在桥上晒早上的太阳时,想起了法国的福楼拜酷爱早起登山。
雾在散去,初冬的暖阳害羞地藏在云的后面,又慢慢探过脸来。它看着我背着疲惫地笑着,看着迁徙而来的水鸟成群嬉戏,看着枯草旁苍绿的植被,不言不语。我看着它,似有所悟。
绿树与枯苇互相预言着彼此的未来,而又界限分明地安详的端坐一方;划出火箭升空的水鸟与站在似泰坦尼克船头相拥放飞的水鸟昭示着彼此的过去,而又互不干涉;放飞心情的我和风景之间,悄悄地融合又渐渐分离。必竟有很久没站在桥上,听着歌,看山岚;必竟背负着移动的肉体的心灵,很快会被时间赶回熟悉的生活;必竟奢侈的漫步本来源于长久的原地不动,因为不多也愈显奢侈。

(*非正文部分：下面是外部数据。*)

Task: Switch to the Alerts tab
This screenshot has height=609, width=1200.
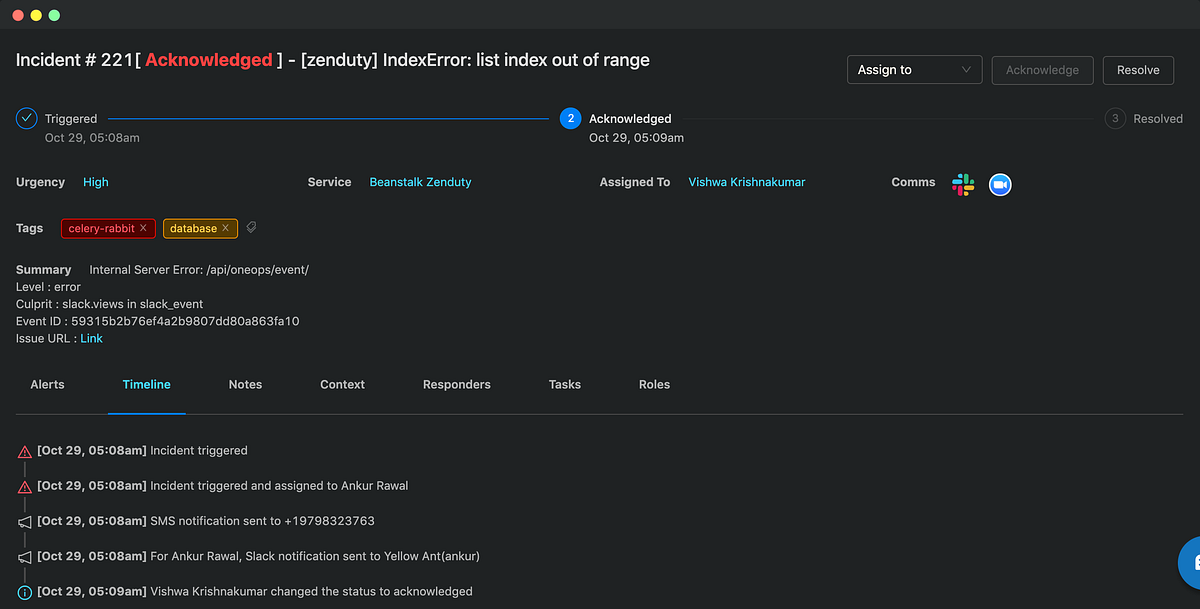Action: (47, 384)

即便能够踏遍千山万水,终究要时时栖居。我只是勉强赋予栖居或出游的诗意。想到人还在桥上,那我且随着光与影慢慢巡游;想到文字经由心情的浇灌而冒出来,那我且安心着上变化的色彩温度质感味道;想到现实的种种,那我且给它装上理想的翅膀,飞翔着待理想成真。在冬天想青青夏日,才发现既是去年又是明年,它们都曾青青过;站在夏天想萧萧冬日,还是发现既是去年又是明年,它们都曾萧萧过;我分不清是沉湎于过去还是憧憬于未来,或许沉湎和憧憬本就手足情深。
只要不是一味地相互嫌弃和攻击就好!在各自的世界尽情发挥就好!跨越冬夏的两岸,青青加萧萧,即是岁月;得到加失去,就是人生;生生加死死,才是存在。